Despite the huge profits that H3X claims, the target market for passenger aircraft is hardly one that they or anyone can easily jump into. Heavily regulated industries like air travel take years of work and technology to change a style of attachment, let alone the propulsion method.
Hence, H3X is focusing on the numerous smaller, less regulated industries that could use a vastly improved electric propulsion system. While cargo drones, electric boats, and air taxis are still rare sights on this planet, a huge hit on engine performance and efficiency could help move them from niche (or vaporware) to mainstream. Certainly all three of these applications could benefit enormously from an improved range or payload capacity.
Completing a passenger flight is not a distant dream, suggested Liben: “We are already on our way – this is not 20 year old stuff. In the last few years the schedules have shrunk dramatically.
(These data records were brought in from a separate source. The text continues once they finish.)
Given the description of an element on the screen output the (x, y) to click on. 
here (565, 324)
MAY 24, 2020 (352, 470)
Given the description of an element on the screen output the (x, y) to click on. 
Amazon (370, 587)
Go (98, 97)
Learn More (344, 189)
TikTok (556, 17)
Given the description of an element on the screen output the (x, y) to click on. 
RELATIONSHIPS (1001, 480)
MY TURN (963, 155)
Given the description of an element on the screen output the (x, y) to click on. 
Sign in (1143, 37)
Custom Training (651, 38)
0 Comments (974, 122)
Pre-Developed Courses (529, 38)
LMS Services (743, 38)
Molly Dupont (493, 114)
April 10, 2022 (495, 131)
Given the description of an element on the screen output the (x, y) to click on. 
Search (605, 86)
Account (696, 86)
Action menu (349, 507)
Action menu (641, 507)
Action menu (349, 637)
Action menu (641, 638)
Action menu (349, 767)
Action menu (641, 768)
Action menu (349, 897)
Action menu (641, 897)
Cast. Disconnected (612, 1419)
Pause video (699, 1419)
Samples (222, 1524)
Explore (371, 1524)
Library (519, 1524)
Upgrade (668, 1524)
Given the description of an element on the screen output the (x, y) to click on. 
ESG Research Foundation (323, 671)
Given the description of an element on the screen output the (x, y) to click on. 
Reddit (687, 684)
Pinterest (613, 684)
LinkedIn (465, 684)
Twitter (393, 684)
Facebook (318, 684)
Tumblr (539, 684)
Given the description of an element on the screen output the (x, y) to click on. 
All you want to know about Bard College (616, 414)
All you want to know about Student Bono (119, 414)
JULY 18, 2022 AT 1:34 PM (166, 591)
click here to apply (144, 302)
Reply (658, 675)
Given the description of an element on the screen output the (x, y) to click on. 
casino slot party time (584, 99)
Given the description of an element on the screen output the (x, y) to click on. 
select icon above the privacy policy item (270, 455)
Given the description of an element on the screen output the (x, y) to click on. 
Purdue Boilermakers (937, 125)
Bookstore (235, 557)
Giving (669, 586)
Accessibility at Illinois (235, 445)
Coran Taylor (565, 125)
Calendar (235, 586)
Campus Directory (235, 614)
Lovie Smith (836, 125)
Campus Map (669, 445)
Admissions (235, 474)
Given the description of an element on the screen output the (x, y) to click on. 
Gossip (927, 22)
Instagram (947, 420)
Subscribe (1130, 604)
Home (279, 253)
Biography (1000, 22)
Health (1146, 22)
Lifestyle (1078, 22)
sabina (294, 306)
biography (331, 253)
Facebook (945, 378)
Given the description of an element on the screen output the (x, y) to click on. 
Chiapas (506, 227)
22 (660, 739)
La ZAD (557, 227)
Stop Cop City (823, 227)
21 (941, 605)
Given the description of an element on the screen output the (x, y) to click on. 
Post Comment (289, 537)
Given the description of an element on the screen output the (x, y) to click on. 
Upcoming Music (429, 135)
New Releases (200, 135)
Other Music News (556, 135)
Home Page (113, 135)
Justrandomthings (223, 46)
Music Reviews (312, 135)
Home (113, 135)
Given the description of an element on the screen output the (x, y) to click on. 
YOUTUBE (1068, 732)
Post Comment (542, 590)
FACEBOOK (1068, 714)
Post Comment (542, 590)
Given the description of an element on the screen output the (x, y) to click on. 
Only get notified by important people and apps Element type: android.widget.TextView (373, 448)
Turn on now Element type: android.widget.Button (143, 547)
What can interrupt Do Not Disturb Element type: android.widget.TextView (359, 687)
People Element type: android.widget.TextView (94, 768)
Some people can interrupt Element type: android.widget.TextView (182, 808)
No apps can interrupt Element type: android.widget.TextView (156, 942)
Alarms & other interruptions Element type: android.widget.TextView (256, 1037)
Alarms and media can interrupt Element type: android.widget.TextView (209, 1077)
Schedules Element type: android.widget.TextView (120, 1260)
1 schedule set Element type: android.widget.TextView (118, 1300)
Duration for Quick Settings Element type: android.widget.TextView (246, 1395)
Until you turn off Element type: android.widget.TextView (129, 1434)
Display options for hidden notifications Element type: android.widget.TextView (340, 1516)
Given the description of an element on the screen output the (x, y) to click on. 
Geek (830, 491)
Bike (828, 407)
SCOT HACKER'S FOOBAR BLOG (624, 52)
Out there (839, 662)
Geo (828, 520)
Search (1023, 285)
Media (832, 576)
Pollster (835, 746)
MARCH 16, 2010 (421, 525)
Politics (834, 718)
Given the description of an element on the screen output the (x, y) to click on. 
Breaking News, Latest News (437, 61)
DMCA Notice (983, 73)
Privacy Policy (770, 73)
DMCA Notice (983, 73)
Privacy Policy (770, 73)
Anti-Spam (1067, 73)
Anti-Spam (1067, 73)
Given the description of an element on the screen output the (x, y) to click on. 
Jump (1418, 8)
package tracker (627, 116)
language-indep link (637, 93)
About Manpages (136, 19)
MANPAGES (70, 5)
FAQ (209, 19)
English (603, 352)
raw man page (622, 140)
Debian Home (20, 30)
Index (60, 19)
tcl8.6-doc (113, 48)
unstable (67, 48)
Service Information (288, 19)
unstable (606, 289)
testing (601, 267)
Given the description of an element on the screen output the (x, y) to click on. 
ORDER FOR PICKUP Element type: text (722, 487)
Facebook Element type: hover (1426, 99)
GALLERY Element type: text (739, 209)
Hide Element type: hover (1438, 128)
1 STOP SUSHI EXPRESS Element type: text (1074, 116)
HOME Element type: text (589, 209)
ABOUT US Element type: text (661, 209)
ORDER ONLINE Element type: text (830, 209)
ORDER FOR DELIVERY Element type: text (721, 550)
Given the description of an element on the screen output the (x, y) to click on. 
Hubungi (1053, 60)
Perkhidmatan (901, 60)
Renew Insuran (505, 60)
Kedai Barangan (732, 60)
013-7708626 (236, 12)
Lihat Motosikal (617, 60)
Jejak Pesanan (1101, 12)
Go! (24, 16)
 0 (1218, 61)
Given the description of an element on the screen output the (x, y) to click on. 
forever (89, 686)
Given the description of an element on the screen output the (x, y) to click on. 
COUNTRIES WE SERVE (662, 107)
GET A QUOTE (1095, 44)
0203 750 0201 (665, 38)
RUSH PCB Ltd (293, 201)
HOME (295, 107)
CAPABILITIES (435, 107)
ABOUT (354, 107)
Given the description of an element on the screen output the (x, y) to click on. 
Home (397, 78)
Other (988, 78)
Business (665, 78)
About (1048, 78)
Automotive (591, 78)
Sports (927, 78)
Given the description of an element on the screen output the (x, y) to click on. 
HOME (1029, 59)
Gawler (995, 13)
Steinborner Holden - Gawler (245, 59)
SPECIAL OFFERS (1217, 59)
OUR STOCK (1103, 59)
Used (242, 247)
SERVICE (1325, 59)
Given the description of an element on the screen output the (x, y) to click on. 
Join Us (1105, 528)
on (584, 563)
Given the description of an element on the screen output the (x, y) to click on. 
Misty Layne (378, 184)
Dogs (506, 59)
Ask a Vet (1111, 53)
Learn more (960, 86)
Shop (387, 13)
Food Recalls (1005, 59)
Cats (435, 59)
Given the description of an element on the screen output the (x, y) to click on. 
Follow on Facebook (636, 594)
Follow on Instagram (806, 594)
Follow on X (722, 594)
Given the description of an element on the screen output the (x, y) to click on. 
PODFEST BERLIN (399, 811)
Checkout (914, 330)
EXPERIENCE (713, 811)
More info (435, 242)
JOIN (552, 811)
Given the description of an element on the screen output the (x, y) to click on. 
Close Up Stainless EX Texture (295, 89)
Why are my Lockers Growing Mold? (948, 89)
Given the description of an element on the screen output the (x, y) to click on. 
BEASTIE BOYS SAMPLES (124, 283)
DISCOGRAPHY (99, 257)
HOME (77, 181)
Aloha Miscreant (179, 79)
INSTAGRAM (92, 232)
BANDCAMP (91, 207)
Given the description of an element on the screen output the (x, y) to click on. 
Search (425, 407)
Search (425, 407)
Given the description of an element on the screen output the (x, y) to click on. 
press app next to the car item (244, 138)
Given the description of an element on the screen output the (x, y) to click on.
You might soon have an electric vehicle with a full battery, but it won’t be enough for longer flights. “
Engines like H3X still play a role in hybrid aircraft that use jet fuel, batteries, and perhaps even hydrogen fuel cells interchangeably. Like the switch to electric cars, this doesn’t happen all at once, nor does it need to be done for business purposes. “That’s the great thing about engines,” said Liben. “You are so ubiquitous.”
H3X declined to disclose funding or partners, although it’s hard to believe that without significant capital and facilities, the team would have come as far as it has done before – this type of project grows out of the garage workshop pretty quickly. With Y Combinator’s demo day taking place tomorrow, it is likely that they will get a lot of calls over the next several weeks. After that, it may be reasonable to expect a starting round to come together. The LOIs of USD 105 million cannot hurt either.
If the H3X prototypes work as well in the wild as they do on the bench, they can potentially enable a host of new electric transportation applications. We’ll be watching closely how the startup’s game affects the future of electric mobility.